Repairing nasal septal perforations (NSPs) is a complex procedure involving various surgical techniques, with success rates that vary significantly. As the size of the perforation increases, the surgical challenge intensifies and success rates tend to decline. This highlights the need for more effective and reliable repair methods. The aim of this study is to evaluate the effectiveness of a three-layer sandwich technique using a polydioxanone (PDS) plate, tragal cartilage, and temporalis fascia in repairing medium- and large-sized NSPs.
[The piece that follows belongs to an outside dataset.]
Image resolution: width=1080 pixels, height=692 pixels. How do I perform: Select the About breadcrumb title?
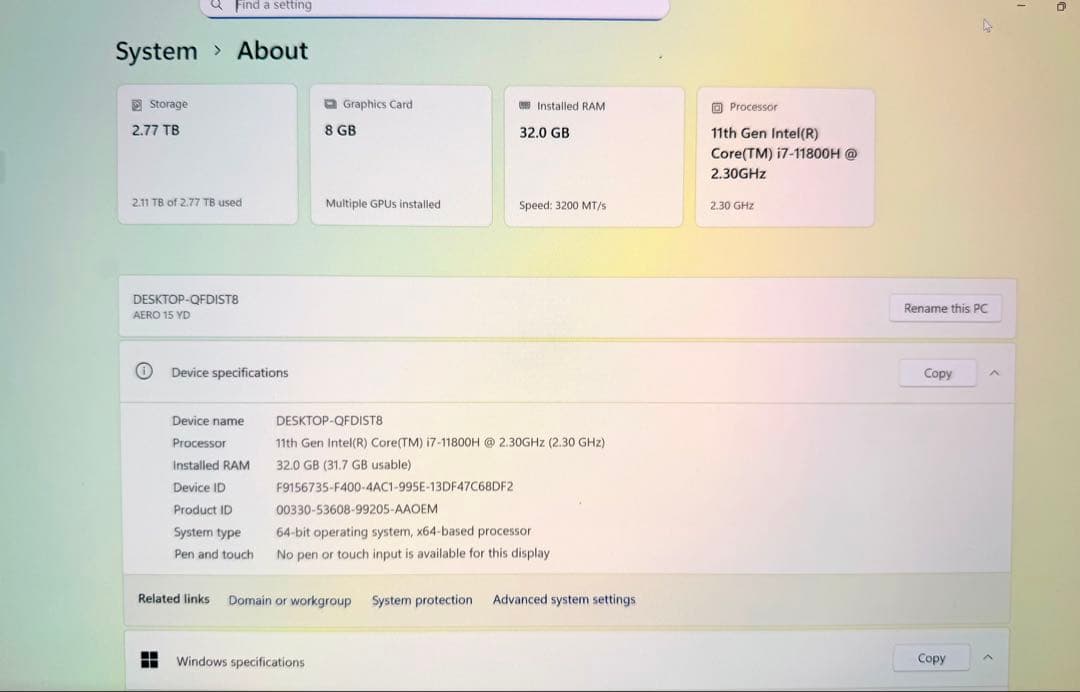coord(272,51)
Between March 2022 and November 2024, 21 patients who underwent surgery for nasal septal perforation at our clinic were evaluated. Of these patients, 6 had medium-sized perforations (11-20 mm), while 15 had large perforations (> 20 mm). In all cases, the perforation was repaired using a combination of a PDS plate, tragal cartilage, and temporalis fascia grafts. The patients were followed for an average of 8 months postoperatively. Complete closure of the perforation was defined as the criterion for surgical success. Complete closure of the septal perforation was achieved in 18 out of 21 patients (85.7%). Two patients experienced partial closure, yet both reported symptomatic improvement. No major postoperative complications were observed during the follow-up period. The surgical technique utilizing a combination of PDS plate, tragal cartilage, and temporalis fascia appears to be a reliable method for the repair of medium and large septal perforations, with a high success rate and a low risk of complications. Compared to techniques described in the existing literature, this approach offers significant advantages in terms of structural support and mucosal healing.